Background and education
Viscount Cranley was the eldest son of William Onslow, 4th Earl of Onslow, and Florence Coulston Gardner. He was educated at Eton and New College, Oxford before joining the Diplomatic Service in 1901.

Diplomatic career
He became an attaché to Madrid a year later, Third Secretary to Tangier in 1903 and to St Petersburg in 1904 and Second Secretary to Berlin in 1907. In 1909, he became assistant private secretary to Sir Edward Grey, the Secretary of State for Foreign Affairs. He then held a number of positions in the Foreign Office as a clerk in 1910, private secretary to the Under-Secretary of State for Foreign Affairs from 1911 to 1913 and assistant clerk from 1913 to 1914.

Military career
Onslow joined the army on the outbreak of World War I in 1914, being commissioned as a second lieutenant on 15 June 1915. He was mentioned in despatches three times, received an OBE and the French Legion of Honour. In later years he was honorary lieutenant-colonel of the 3rd Battalion Queen's Royal Regiment (West Surrey) and honorary colonel of the 30th (Surrey) Searchlight Regiment, Royal Artillery.

Political career
Onslow had succeeded to his father's title and seat in the House of Lords in 1911. After the war, he was a Lord-in-waiting from 1919 to 1920, a Civil Lord of the Admiralty from 1920 to 1921, Parliamentary Secretary to the Ministry of Agriculture and Fisheries in 1921, Parliamentary Secretary to the Ministry of Health from 1921 to 1923, Parliamentary Secretary to the Board of Education from 1923 to 1924, Under-Secretary of State for War and vice-president of the Army Council from 1924 to 1928, and chairman of the Committees and Deputy Speaker of the House of Lords from 1931 to 1944.

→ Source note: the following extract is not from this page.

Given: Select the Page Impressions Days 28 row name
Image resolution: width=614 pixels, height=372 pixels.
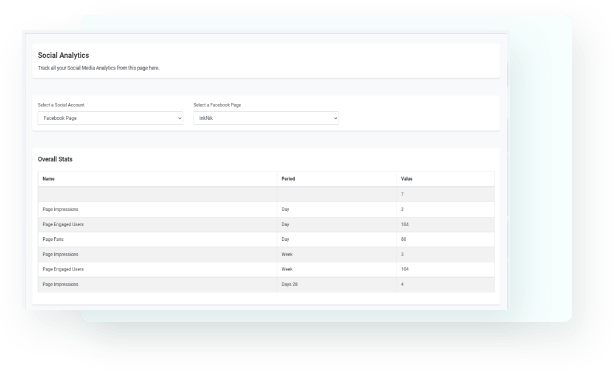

Onslow was also president of the Royal Statistical Society from 1905 to 1906 and president of the Zoological Society of London from 1936 to 1942.

Writings
Onslow devoted much of his retirement to writing, producing The Empress Maud (1939); Sixty-three Years: Diplomacy, the Great War and Politics, with Notes on Travel, Sport and Other Things (1939), which went through several editions; and The Dukes of Normandy and Their Origin (1945), which was completed in the year of his death and published posthumously.

Family
Lord Onslow married Violet Marcia Catherine Warwick Bampfylde, the only daughter of Coplestone Bampfylde, 3rd Baron Poltimore, on 22 February 1906. They had two children:

 Lady Mary Florence Violet Margaret Onslow
 William Arthur Bampfylde Onslow, 6th Earl of Onslow (born 11 June 1913, died 3 June 1971)

Lord Onslow died on 9 June 1945, aged 68, and was succeeded in the peerage by his only son.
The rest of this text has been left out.